Acordo sobre Ormuz não deve ser assinado em reunião na 2ª
Reunião entre Irã e países do Golfo Pérsico prevista para segunda em Omã deve discutir o Estreito de Ormuz, mas autoridade iraniana afirma que não há expectativa de assinatura de acordo sobre a via navegável bloqueada.
Uma reunião entre o Irã e os países do Golfo Pérsico, prevista para segunda-feira em Omã, será uma oportunidade para discutir questões como o Estreito de Ormuz, mas não se espera que resulte na assinatura de um acordo sobre a via navegável bloqueada. A afirmação é de uma alta autoridade iraniana, que falou sob condição de anonimato neste sábado.
O Irã negocia há meses com Omã, que controla a margem oposta do estreito, um acordo para regulamentar o tráfego pela via. Omã sustenta há muito tempo que as conversas contam com o apoio de outros países árabes do Golfo Pérsico.
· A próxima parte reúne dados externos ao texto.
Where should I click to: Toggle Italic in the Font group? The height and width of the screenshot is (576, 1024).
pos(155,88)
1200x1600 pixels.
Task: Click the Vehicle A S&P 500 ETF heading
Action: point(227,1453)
Teerã anunciou na sexta-feira que planeja participar do encontro com os países do Golfo em Omã na segunda-feira. Omã ainda não confirmou oficialmente a reunião, e outros países da região mantiveram silêncio. O Barein afirmou neste sábado que não participaria de reuniões com o Irã.
Segundo a autoridade iraniana, a reunião foi convocada por iniciativa de Omã e serviria de fórum para discutir outras questões regionais, além do Estreito de Ormuz. O Irã ainda deseja um acordo que lhe permita cobrar taxas dos navios que utilizam o estreito, o que Omã rejeita.
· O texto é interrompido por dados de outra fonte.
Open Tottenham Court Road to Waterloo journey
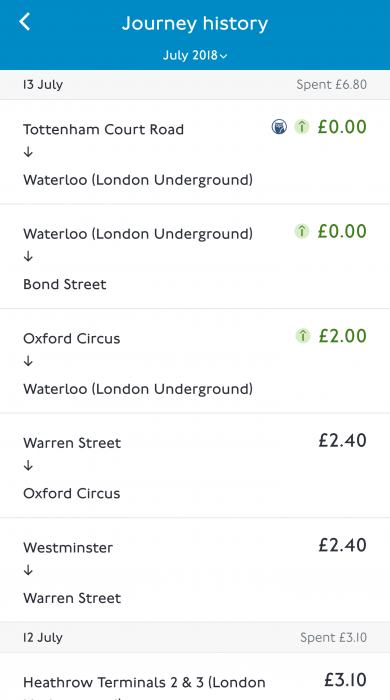This screenshot has width=390, height=700. pos(195,152)
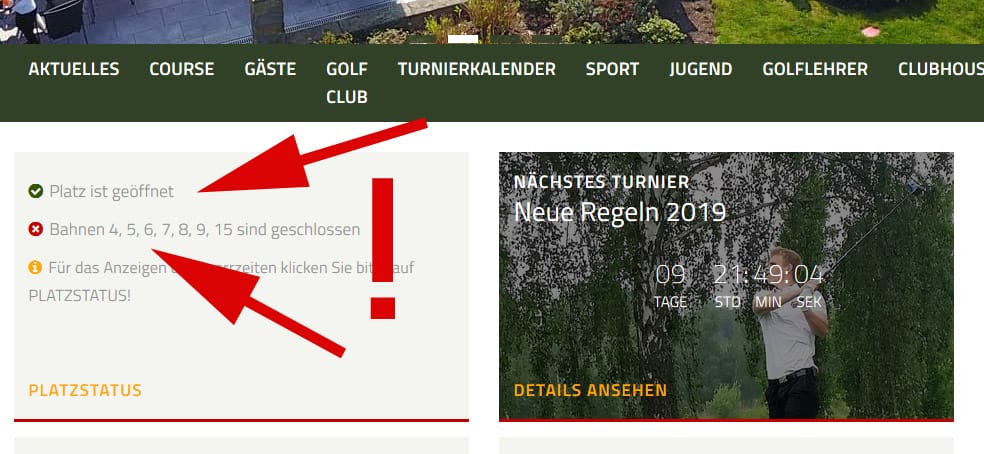This screenshot has width=984, height=454.
Task: Go to GÄSTE in navigation
Action: point(270,69)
O que está em jogo no Estreito de Ormuz
Cerca de um quinto do abastecimento global de petróleo transitava pelo estreito antes de os Estados Unidos e Israel atacarem o Irã em fevereiro, dando início à guerra. Os preços globais do petróleo dispararam na última semana depois que tanto os Estados Unidos quanto o Irã atacaram petroleiros no estreito. Os aliados houthis do Irã no Iêmen avançaram para perto de outro importante corredor de petróleo do Oriente Médio, o Estreito de Bab el-Mandeb, no lado oposto da Península Arábica.
A gente separa a tecnologia do hype, e aqui a leitura é a mesma: o que importa não é o anúncio da reunião, mas a disputa sobre quem cobra pedágio em uma rota por onde passa parte relevante do petróleo mundial. Entender essa mecânica protege o leitor de narrativas simplistas sobre o preço do barril.